Stocks fell Monday after another round of dismal economic data from China, adding to long-standing fears about slowing growth in the second-largest economy and around the world.
China’s government said industrial earnings shrank for a second month in December, underscoring weakening factory activity and demand in the country.
Not helping the mood, industrial bellwether Caterpillar reported earnings and guidance on that missed analyst estimates and warned of waning Chinese demand. Nvidia, the chipmaker, also cited weakness in China as it lowered its fourth-quarter guidance Monday.
The Dow Jones Industrial Average fell 1.4%, or about 350 points. The S&P 500 shed 1.1%, and the Nasdaq Composite lost 1.6%.
Stocks had rallied Friday after the longest government shutdown on record temporarily ended, with President Donald Trump backing down from vows to keep a fourth of federal agencies shuttered until his border wall was funded.
But the deal only reopens the government through February 15 unless a resolution on border security is reached, raising concerns that another shutdown could continue to damage the economy.
“Parallel to the trade truce with China informally reached in December, the temporary reprieve on the government shutdown announced on Friday afternoon removes immediate risk from the landscape without taking away an overhang of concern for the markets,” said John Stoltzfus, head of investment strategy at Oppenheimer Equity Research.

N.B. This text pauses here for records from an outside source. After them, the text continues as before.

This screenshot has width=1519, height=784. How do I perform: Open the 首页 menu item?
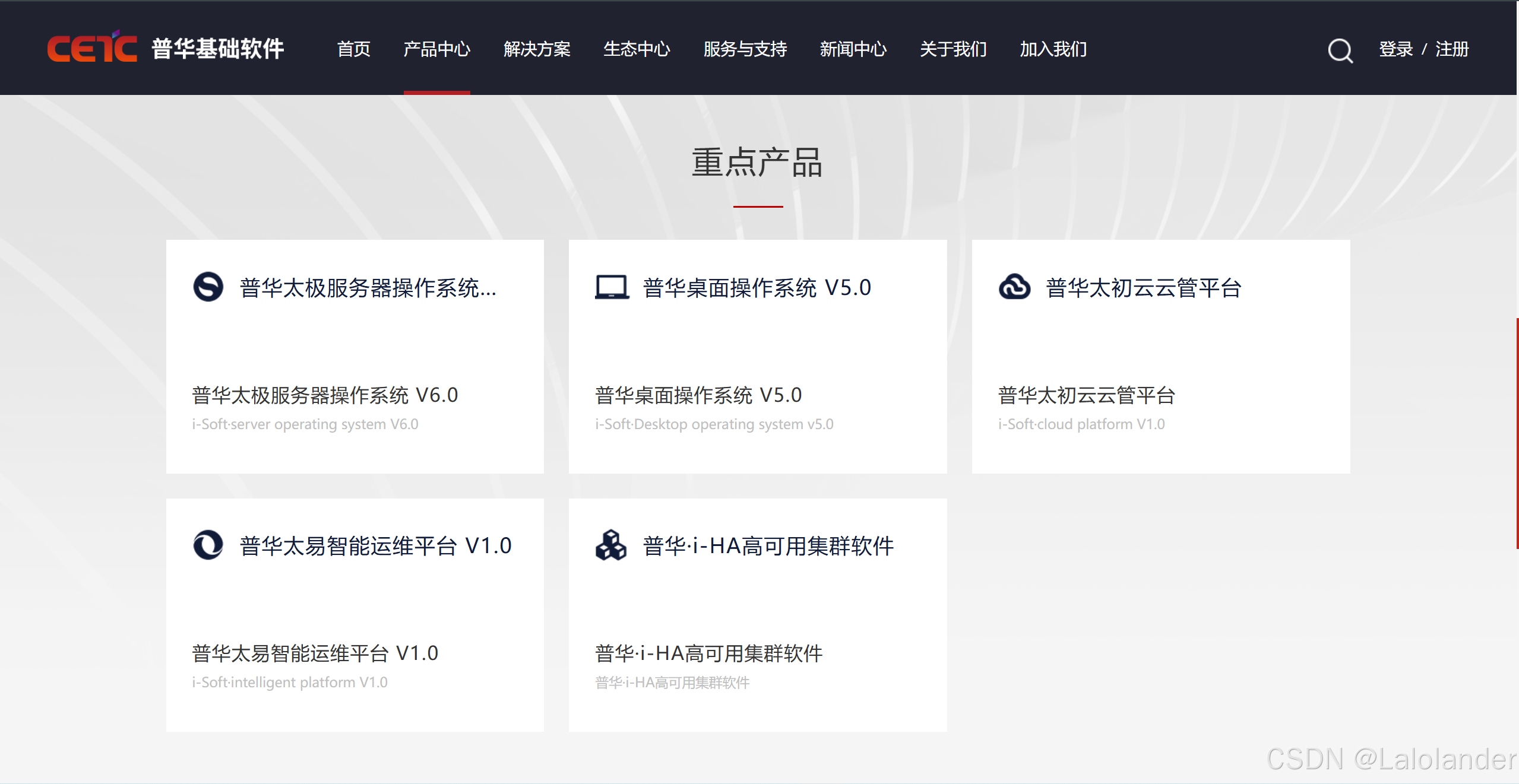354,49
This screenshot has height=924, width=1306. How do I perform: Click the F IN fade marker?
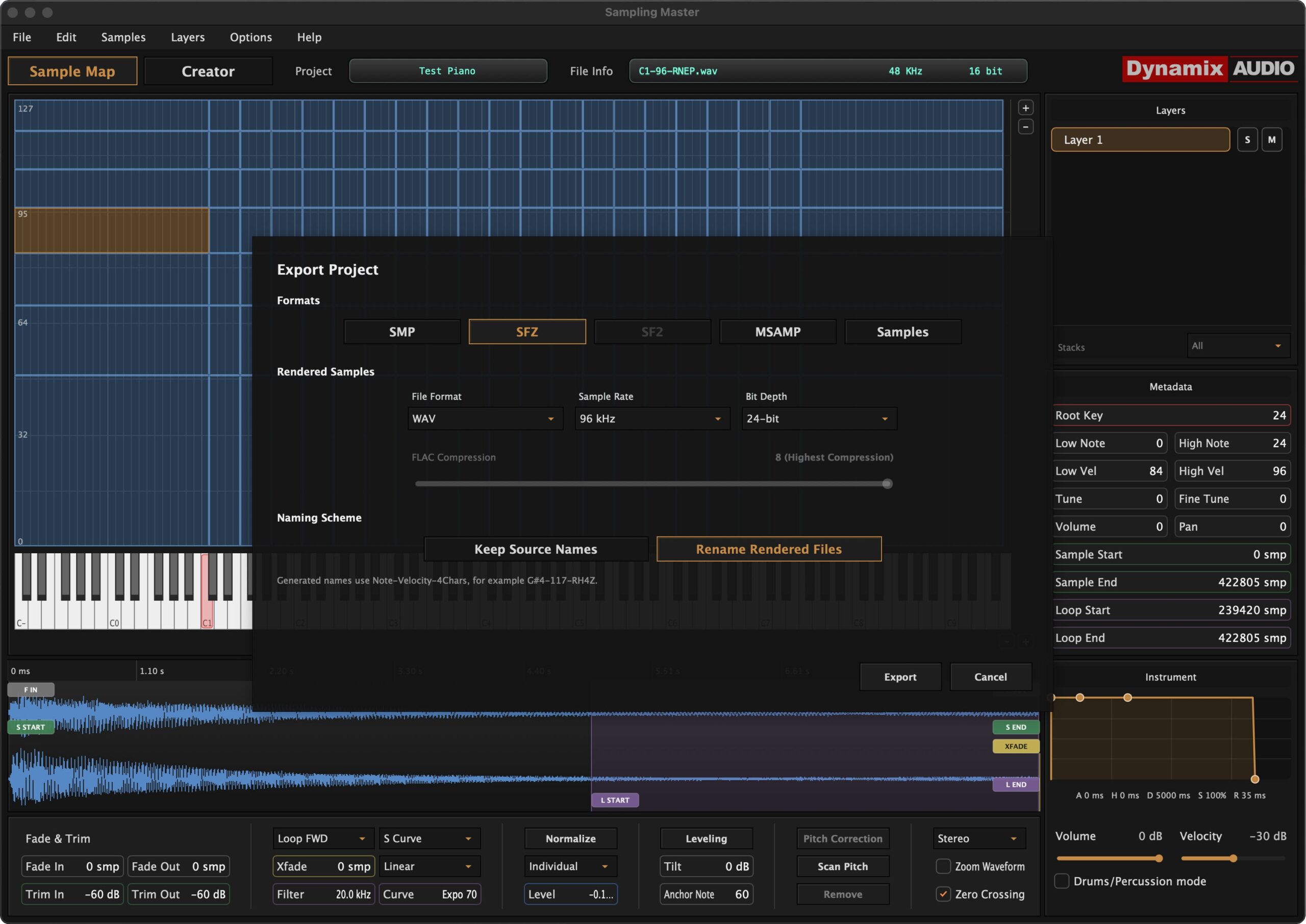31,689
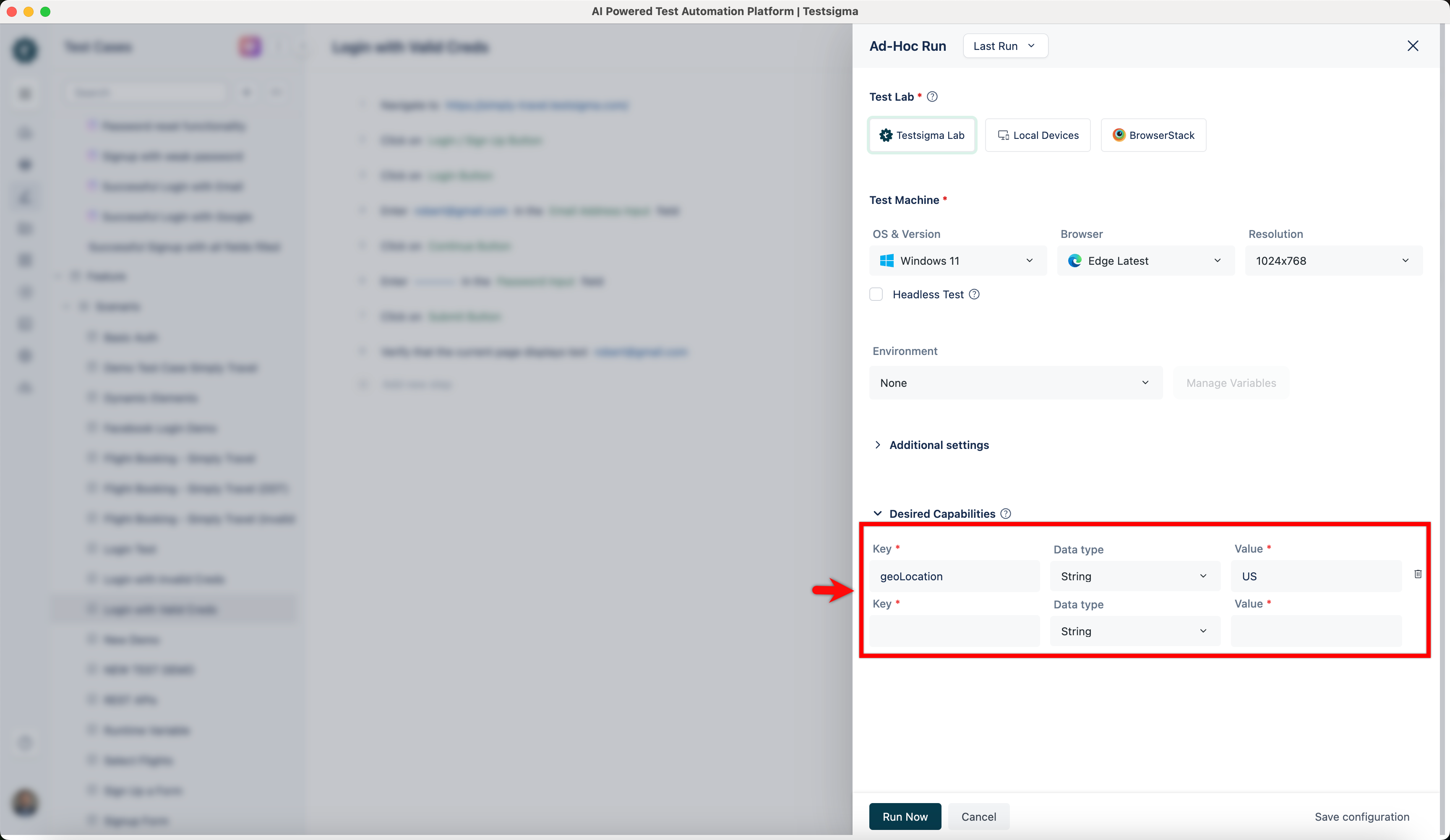The image size is (1450, 840).
Task: Click the Cancel button
Action: pos(978,817)
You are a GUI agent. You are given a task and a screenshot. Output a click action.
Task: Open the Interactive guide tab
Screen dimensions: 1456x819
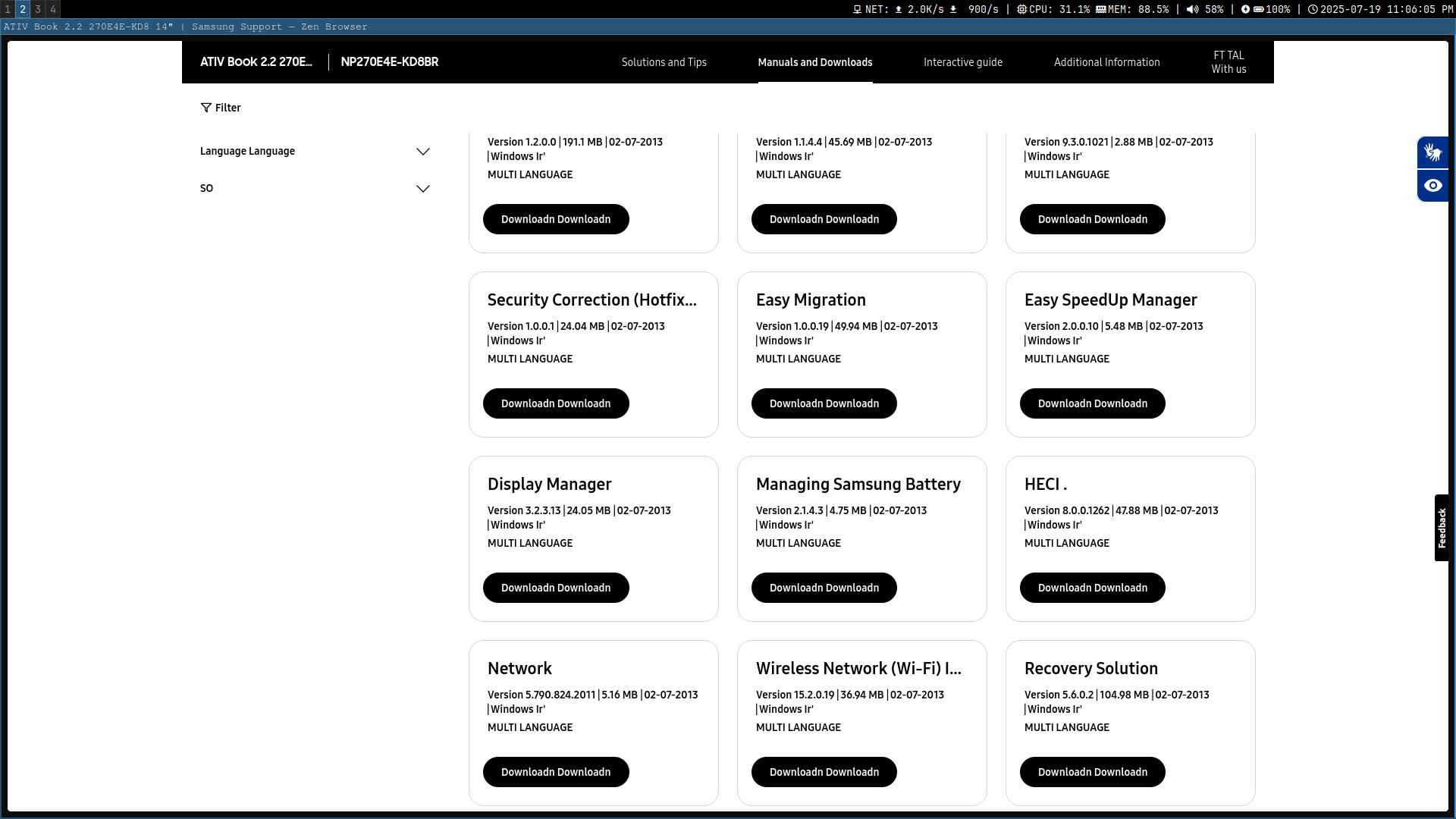962,62
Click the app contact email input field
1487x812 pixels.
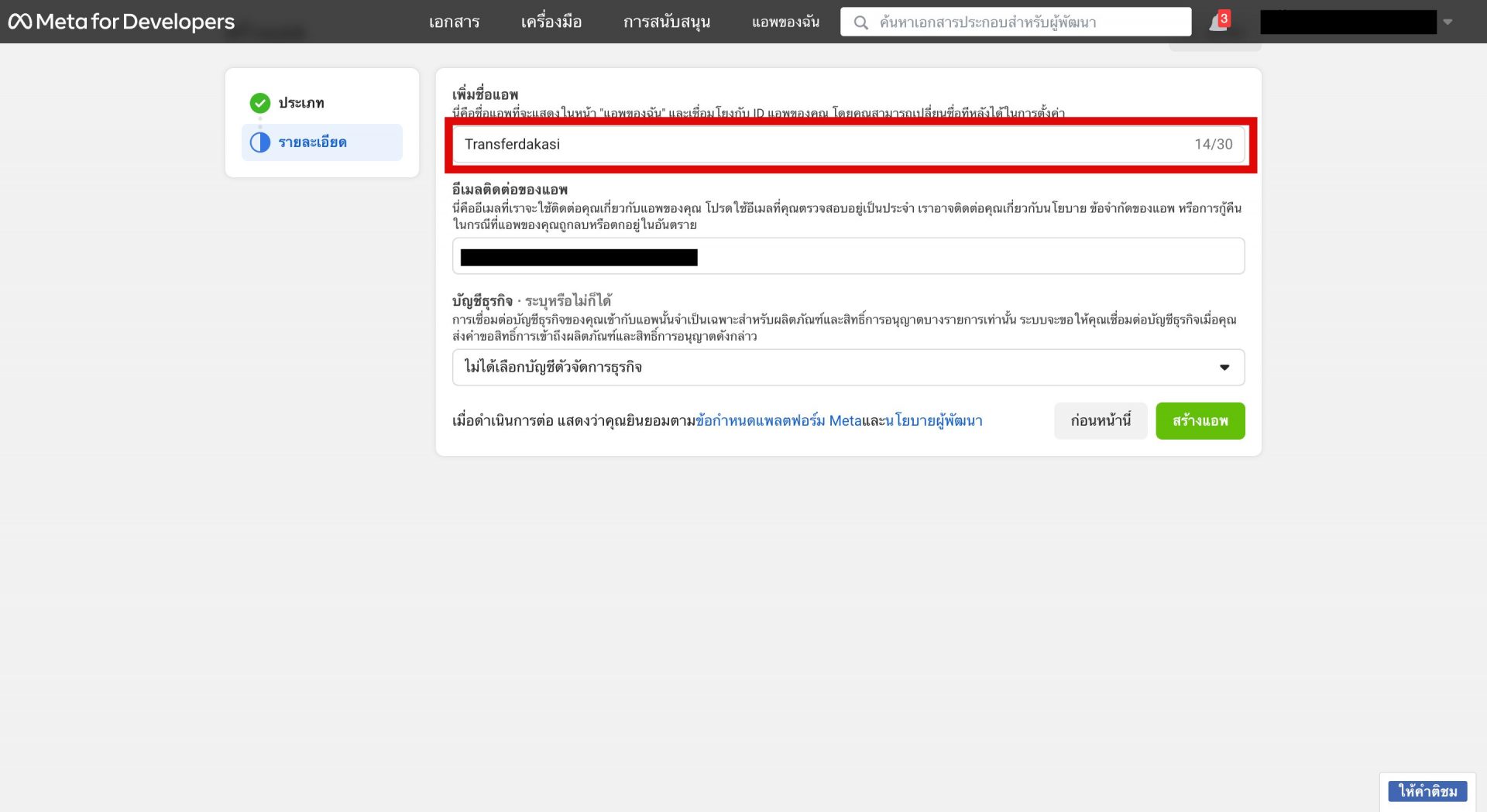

China’s slowdown has put additional focus on high-level trade talks between Washington and Beijing expected to take place Wednesday and Thursday. If no deal is reached by March 2, the Trump administration is scheduled to more than double tariff rates on $US200 billion worth of Chinese products.
Offering some relief to investors, the Federal Reserve is expected to leave interest rates unchanged at its two-day policy meeting starting Tuesday. The central bank has signalled flexibility on its rate path for the year, saying in its latest minutes that it could “afford to be patient.”
“Markets are now pricing in no rate hikes this year, and Chair Jerome Powell will need to reinforce the accommodative rhetoric at this week’s Federal Open Market Committee press conference,” said Vincent Heaney, a strategist at UBS Global Wealth Management.
Oil fell more than 1.5% Monday, with West Texas Intermediate trading around $US52.50 and Brent just under $US61.
The rest of the week is busy with quarterly corporate earnings and economic data. AMD and Apple report Tuesday, and Tesla reports Wednesday. Fourth-quarter gross domestic product is scheduled for Wednesday, though it is unclear if that will be reported on time due to potential shutdown-related delays at the Commerce Department. The Labour Department is set to release the January employment report on Friday.